Po drugiej stronie była Białoruś. Zakrzaczona, gęsta i bezludna. O tym, że ktoś tam w ogóle żyje, świadczył czerwony słupek graniczny i helikopter, który przyleciał, jak budowaliśmy tratwę. Z góry oglądali nas białoruscy pogranicznicy. Wystarczy wejść na środek rzeki, żeby przekroczyć granicę. Jest lipiec, woda do połowy uda, z każdym dniem opada. Jak spadnie poniżej kolana, to nigdzie nie popłyniemy.

Z Mateuszem, operatorem i fotografem, ładujemy na tratwę baniaki z wodą, żywność: kaszę jaglaną, warzywa, owoce, trochę mięsa, drona, kamerę, aparat, narzędzia: piłę, siekierę, dwie wyciągarki ręczne (jakbyśmy wpadli na mieliznę) i śpiwory, namiot i ciuchy. Odpychamy się od brzegu drewnianymi, czterometrowymi palami, tzw. pychami, i płyniemy z nurtem. Mamy niecały miesiąc, najpóźniej muszę zejść na ląd 10 sierpnia, bo wtedy moja żona może zacząć rodzić.

Wystartowaliśmy z ujścia Krzny do Bugu, w okolicy wsi Neple pod Terespolem. Podobno to tutaj przejechał przez granicę pierwszy radziecki czołg, który pogonił Niemców podczas II wojny światowej. Płyniemy przez rezerwat Szwajcaria Podlaska, wyjątkowo urokliwy odcinek Bugu. Właśnie mijamy wysoką na jakieś 15 m skarpę. Czytałem o tym, że Bug na wschodniej granicy to głównie skarpy, ale nie wyobrażałem sobie, że będzie to aż tak imponujące. Ten Bug,  który znam spod Warszawy, płynie przez płaskie jak stół łąki i pola.

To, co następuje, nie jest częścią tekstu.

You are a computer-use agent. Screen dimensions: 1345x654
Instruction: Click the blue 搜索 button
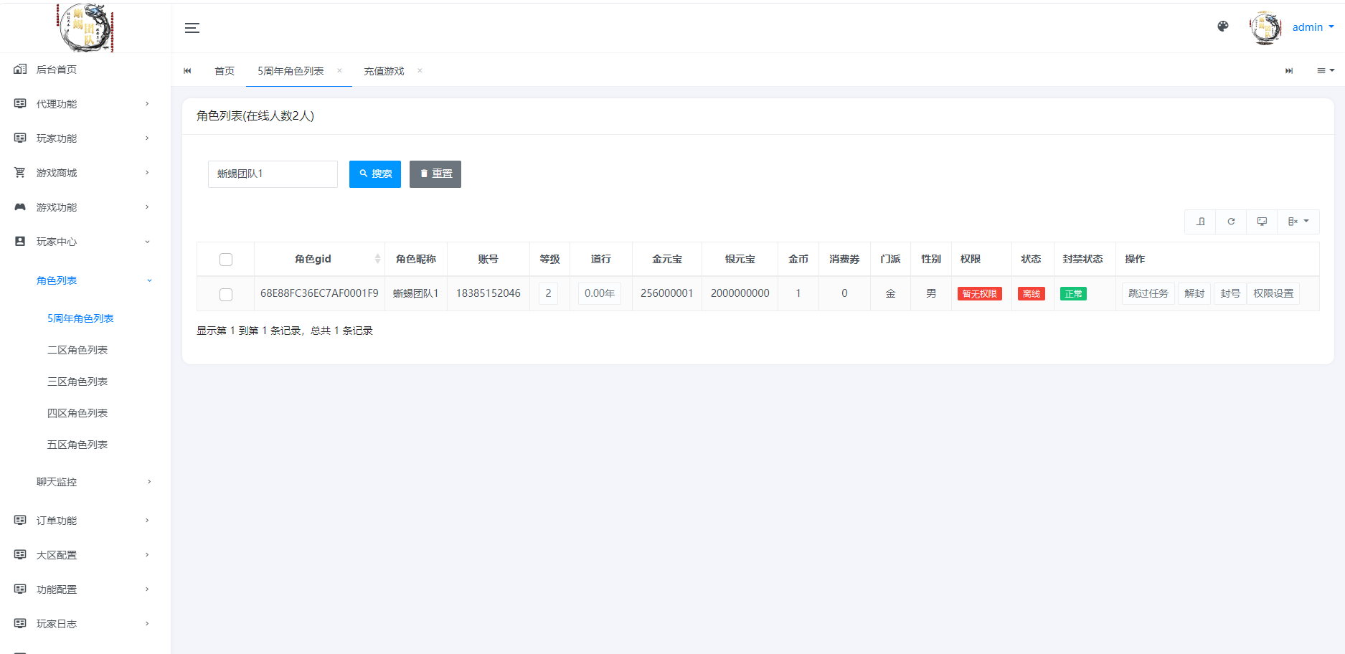pos(374,174)
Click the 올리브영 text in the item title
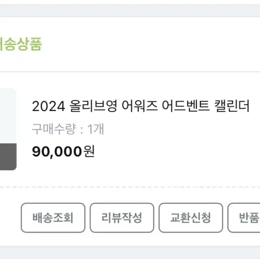The width and height of the screenshot is (260, 260). coord(93,106)
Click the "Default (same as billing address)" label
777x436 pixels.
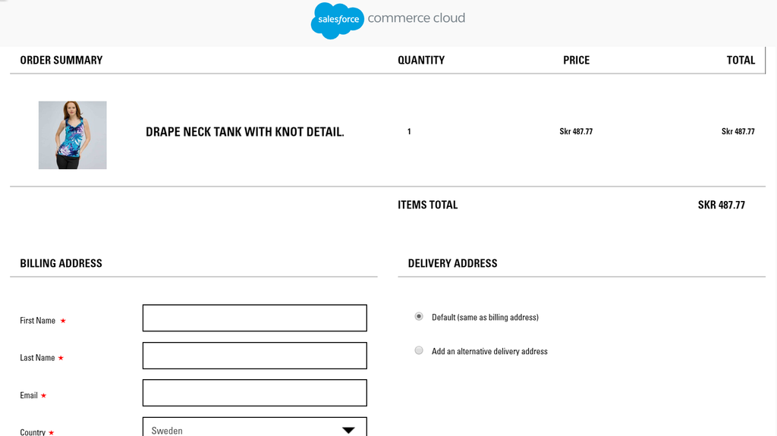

Mija nas siedmioro kajakarzy i przez następny tydzień nie spotkamy na rzece nikogo więcej. Zostaliśmy sami z czaplami siwymi i szarymi, z bocianami, jaskółkami brzegówkami i bobrami, które będą pływać w rzece całymi rodzinami. Płyniemy z nurtem, bezgłośnie, więc bobry zauważają nas, dopiero jak podpływamy do nich na kilkanaście metrów. Pierwszego zauważamy wieczorem. Stoimy nad brzegiem rzeki i rozmawiamy z pogranicznikami, którzy przyjechali nas spisać i zameldować o naszej lokalizacji centrali. Podczas rozmowy cały czas słyszę chrobotanie, coś jakby gigantyczny królik chrupał gigantyczną marchewkę, dopiero jeden z pograniczników wyjaśnia mi, że to bóbr. – Po drugiej stronie, pod brzegiem – mówi i wskazuje palcem. Biorę do ręki lornetkę i powoli przesuwam wzrokiem wzdłuż przeciwległego, białoruskiego brzegu. Zatrzymuję się na pniu powalonym do wody. Ponad taflę wystaje łeb i dwie łapy wbite w pień. Bóbr, owłosiony worek tłuszczu chrupiący drewno.